■ **Requirement**
Please rewrite the records below as a Markdown table with the columns "No." and "Text", giving each line a row number and skipping blank lines. Leave the pictures out.

|---|

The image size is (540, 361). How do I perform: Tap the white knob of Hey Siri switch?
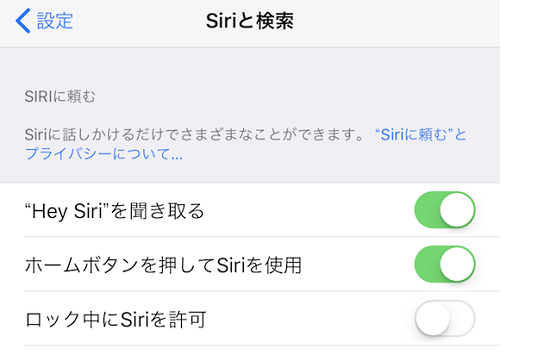[x=457, y=210]
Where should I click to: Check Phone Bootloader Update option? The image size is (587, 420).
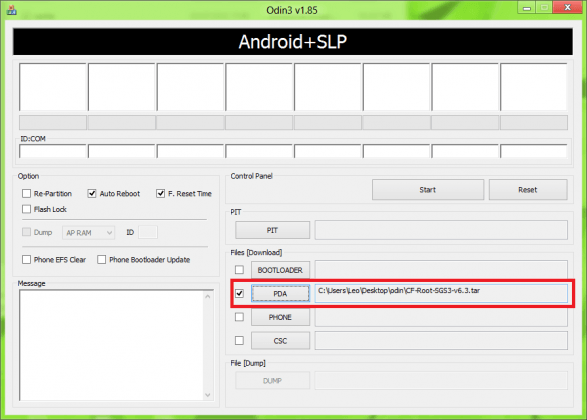101,259
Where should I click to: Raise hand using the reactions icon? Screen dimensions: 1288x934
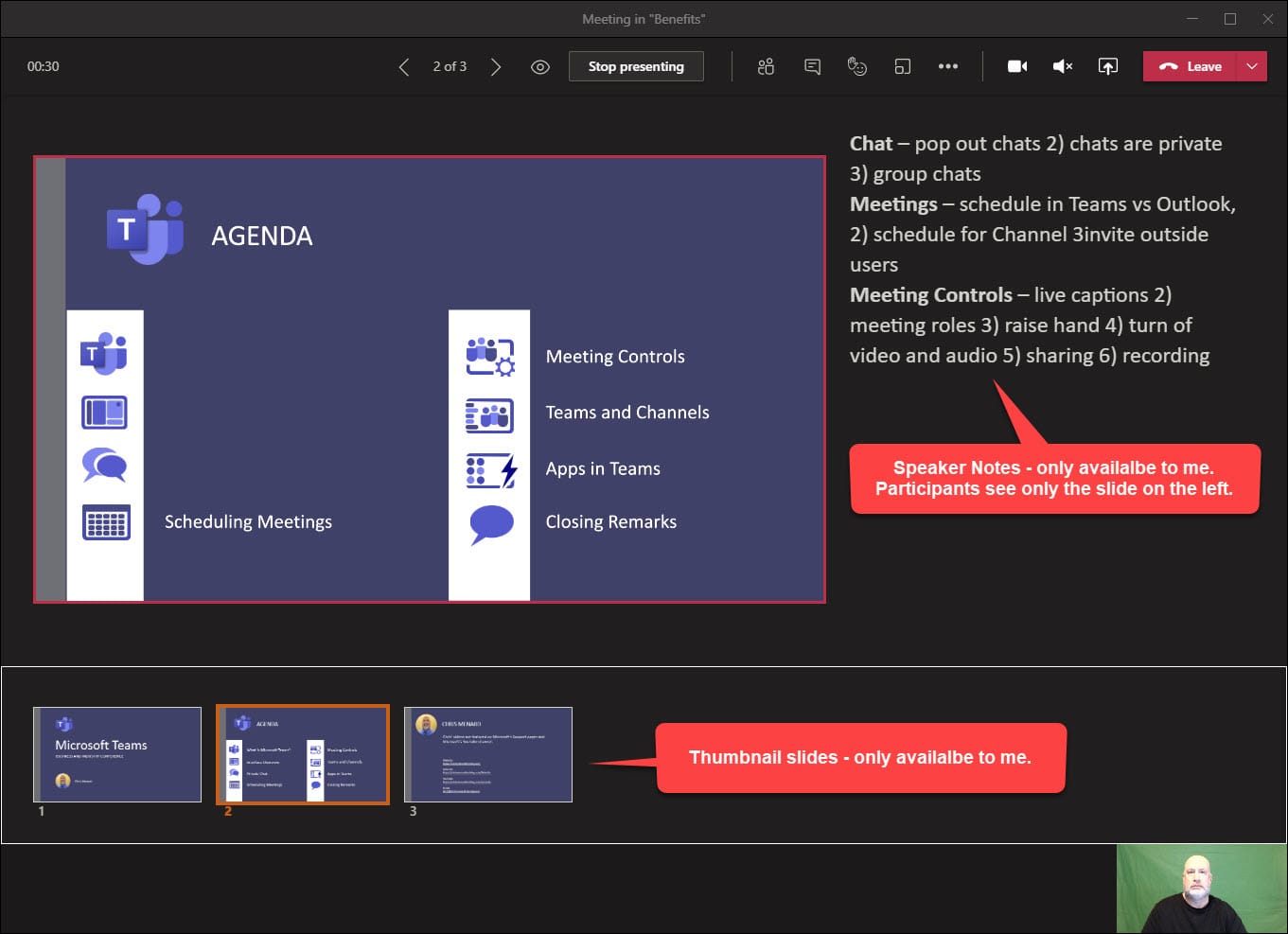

|---|

■ **Reply**
| No. | Text |
|---|---|
| 1 | The image size is (540, 361). How do I perform: Tap the white knob of Hey Siri switch? |
| 2 | [x=457, y=210] |
| 3 | Where should I click to: Check Phone Bootloader Update option? The image size is (587, 420). |
| 4 | 101,259 |
| 5 | Where should I click to: Raise hand using the reactions icon? Screen dimensions: 1288x934 |